At some point, there is a coming down from the heighten experience. When I was going through therapy, this cycle was so pronounced, I called it a face plant. I would come off this high (and I use that loosely, because it is not a pleasant feeling) and I would crash. Sometime the crash left me desperate and very depressed. Think of a sine wave. For every up there is an equal low. Eventually these highs and lows became less. A “normal” person would bounce back faster and have less distance in the poles. I still bounce but not for as long and not so dramatically most of the time.
Back to the road trip and the blown tire: I have exploded into a series of nonsensical profanities that makes sense only to me. I may pound on the steering wheel causing me to hurt my hand. This reaction will continue for a while. Eventually, the reality of the situation will set in and I will do what I have to do. This often happens in a disengaged state. I shut down and function in a zombie like state. My posture is curled in and I present a defeated appearance. When I am in a conflict with someone else, I acquiesce in order to move on. This is also the time where I would engage is self-flagellation. (I originally wrote the word self-flatulation and laughed. Pure Janese!)
Slowly, and usually through some form of purging like writing, I settle back down. This would be when I changed the tire in my scenario. Hopefully it would be successful because if not, the cycle would not complete and escalate right back or even become worse. If I do calm myself in some manner I usually find clarity. I usually can see the resolution. I often marvel at how apparent it was and why I had struggled to find it. And it is because there is truth in the saying of not thinking clearly in the eye of the storm.
Often, after something happens and I go through a cycle, I end up at the end holding on to guilt and shame. This is a huge topic and not for tonight. I will end with my gratitude for those who have taught me methods of getting back to solid ground quicker. I would love to hear from others what works and what has not for them. I think it is imperative that people who have gone through similar transitions share so that we can support better and more effective treatment for people who have gone through developmental trauma or have PTSD.

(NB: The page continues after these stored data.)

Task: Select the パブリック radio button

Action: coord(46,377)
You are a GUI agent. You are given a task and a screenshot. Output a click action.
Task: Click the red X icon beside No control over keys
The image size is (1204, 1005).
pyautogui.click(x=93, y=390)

Comments on: "The Cycle Completes" (1)

  1. Wow, you are articulate. Such an excellent explanation of what you experience. I too have had a very hard time voicing what simmers inside. Using phones or writing a letter worked better, but your input made sense, that things that happened added to my inability to speak out loud what I needed to say. Not being able to made me feel as dumb as my mom said I was.
    When I read ‘self-flatulence’ I laughed outright and had some… : )

    Though this is an upcoming chapter in my book, I heard so much from others about PTSD that I posted it ahead of the other chapters awhile back. http://wp.me/s4Qpte-ptsd

    Thank you for this post. Really great analogy. I like things put in a way so that I can understand.